WHAT YOU WILL DO:
From the passage on threaded fasteners, output the part that opens with the words containing "Sometimes design simplicity" and closes with "or body-worn devices.", copied exactly.

TEXT UNDER STUDY:
----------

Another metric that is sometimes overlooked is the number and type of threaded fasteners used in a design. Just seeking to standardize threaded fasteners is not enough. Consider whether the design really needs to utilize a threaded fastener at all. With plastic enclosures being more widely used as medical devices become smaller and more portable, the use of threaded fasteners becomes less than optimal. Overtorquing of threaded fasteners can easily crack even durable plastic resin cases, especially if they involve compression against a sealing surface. The bosses used to house threaded inserts can be prone to knit line formation during molding that can lead to crack formation when torque is applied.
Sometimes design simplicity is the best path forward. A simple plastic joining technique, Mattel Pins, which was created by a toy company to reduce cost, has become a fairly common but overlooked method of closure designed into small handheld or body-worn devices.

----------

AVAILABLE DATA:
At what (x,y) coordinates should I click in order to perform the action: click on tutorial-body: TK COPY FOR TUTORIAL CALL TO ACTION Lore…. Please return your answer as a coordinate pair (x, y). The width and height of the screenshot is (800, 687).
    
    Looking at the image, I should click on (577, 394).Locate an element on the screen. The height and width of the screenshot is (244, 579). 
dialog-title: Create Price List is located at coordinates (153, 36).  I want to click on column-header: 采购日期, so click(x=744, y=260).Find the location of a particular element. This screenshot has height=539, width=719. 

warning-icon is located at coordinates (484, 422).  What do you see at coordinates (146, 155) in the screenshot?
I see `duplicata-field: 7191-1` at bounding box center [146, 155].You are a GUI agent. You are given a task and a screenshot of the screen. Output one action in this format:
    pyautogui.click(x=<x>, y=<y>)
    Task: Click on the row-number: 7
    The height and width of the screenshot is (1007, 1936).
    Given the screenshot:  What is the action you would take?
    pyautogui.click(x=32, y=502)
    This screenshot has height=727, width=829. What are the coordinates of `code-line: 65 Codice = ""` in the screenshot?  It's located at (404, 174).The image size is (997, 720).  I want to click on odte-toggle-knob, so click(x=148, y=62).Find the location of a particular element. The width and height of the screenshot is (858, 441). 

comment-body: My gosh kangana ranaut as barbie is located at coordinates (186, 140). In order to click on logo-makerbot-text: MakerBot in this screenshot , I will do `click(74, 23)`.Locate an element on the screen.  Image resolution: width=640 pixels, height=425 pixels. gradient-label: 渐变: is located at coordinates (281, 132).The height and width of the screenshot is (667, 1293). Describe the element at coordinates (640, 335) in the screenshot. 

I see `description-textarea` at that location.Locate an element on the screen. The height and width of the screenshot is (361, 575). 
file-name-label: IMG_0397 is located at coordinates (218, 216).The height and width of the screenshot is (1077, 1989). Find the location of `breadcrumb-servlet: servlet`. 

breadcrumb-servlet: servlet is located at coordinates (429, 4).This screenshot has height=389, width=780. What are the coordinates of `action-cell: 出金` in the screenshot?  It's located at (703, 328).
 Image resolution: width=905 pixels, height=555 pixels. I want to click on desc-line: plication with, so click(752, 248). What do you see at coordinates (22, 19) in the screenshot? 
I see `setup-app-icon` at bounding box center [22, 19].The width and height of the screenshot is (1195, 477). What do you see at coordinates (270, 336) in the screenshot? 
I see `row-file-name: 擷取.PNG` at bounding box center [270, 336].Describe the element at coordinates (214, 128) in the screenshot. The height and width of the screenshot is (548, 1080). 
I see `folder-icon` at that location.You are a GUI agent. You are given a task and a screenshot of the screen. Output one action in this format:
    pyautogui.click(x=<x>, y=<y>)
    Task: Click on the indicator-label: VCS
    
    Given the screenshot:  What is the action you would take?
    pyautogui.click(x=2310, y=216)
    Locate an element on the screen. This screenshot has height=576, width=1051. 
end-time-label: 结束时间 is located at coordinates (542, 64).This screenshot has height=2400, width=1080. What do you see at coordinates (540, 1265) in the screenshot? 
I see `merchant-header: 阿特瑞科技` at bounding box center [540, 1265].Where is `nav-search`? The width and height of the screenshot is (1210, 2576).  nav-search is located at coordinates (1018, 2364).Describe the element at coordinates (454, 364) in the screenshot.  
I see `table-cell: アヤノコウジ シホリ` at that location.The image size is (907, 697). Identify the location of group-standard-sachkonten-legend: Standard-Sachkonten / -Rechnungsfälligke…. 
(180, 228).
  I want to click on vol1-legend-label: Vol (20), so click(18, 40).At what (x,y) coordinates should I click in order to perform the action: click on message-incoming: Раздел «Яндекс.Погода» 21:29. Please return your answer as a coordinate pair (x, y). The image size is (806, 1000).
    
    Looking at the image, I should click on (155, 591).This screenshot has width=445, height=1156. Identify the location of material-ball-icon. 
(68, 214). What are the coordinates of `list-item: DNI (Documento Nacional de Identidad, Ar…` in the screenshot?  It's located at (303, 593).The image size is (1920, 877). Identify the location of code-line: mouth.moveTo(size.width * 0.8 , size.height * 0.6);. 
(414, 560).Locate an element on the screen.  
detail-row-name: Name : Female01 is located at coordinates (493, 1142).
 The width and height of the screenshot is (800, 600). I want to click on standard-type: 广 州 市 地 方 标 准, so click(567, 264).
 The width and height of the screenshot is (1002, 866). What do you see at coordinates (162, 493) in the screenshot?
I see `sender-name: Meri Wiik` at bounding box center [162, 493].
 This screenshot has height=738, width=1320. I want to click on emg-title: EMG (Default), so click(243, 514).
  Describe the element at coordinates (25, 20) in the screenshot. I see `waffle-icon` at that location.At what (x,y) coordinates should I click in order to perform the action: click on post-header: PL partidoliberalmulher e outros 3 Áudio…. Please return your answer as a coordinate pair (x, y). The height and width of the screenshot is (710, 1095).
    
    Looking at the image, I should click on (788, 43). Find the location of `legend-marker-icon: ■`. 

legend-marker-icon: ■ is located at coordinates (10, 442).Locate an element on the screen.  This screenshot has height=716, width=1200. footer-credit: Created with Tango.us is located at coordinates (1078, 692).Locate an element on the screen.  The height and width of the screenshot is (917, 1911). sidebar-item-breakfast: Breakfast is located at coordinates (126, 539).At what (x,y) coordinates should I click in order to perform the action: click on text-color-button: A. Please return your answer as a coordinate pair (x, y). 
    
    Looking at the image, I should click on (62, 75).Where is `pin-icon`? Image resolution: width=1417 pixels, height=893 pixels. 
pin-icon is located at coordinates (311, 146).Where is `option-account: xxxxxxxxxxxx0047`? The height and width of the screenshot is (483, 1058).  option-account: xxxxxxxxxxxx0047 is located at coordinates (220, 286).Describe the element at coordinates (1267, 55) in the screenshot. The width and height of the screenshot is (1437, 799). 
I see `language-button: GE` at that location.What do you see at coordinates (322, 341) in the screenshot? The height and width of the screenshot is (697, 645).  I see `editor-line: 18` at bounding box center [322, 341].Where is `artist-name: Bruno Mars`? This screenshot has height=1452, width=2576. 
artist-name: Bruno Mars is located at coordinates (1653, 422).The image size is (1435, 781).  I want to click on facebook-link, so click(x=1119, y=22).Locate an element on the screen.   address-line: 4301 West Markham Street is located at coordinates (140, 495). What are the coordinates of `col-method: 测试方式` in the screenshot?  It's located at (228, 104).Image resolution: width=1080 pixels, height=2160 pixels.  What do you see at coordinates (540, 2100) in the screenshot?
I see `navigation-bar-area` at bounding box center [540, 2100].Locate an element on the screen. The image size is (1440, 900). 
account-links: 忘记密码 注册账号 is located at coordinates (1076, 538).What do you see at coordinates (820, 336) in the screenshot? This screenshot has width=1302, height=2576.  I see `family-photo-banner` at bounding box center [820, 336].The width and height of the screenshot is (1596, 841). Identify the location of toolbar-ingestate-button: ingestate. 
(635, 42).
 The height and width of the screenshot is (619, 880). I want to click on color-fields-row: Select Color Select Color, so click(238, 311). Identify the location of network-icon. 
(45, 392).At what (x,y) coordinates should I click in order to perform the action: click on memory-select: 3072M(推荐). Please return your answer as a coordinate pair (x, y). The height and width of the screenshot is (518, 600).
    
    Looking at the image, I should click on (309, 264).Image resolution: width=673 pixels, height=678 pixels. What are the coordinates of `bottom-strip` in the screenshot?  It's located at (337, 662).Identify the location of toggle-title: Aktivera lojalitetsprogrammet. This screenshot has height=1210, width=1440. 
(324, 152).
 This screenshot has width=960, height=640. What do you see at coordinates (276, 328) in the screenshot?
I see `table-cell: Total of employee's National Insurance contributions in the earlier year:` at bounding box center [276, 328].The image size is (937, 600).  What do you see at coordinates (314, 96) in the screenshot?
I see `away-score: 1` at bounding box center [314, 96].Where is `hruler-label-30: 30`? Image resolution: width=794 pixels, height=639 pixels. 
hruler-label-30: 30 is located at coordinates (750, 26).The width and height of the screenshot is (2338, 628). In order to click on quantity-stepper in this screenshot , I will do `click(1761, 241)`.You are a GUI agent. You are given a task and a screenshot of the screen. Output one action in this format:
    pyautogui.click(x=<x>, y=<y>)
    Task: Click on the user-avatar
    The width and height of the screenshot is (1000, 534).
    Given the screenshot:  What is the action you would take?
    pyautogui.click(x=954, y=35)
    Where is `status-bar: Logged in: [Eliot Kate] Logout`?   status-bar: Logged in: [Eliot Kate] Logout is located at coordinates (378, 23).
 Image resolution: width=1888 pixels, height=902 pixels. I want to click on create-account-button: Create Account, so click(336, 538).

----------

EXERCISE OUTPUT:
Sometimes design simplicity is the best path forward. A simple plastic joining technique, Mattel Pins, which was created by a toy company to reduce cost, has become a fairly common but overlooked method of closure designed into small handheld or body-worn devices.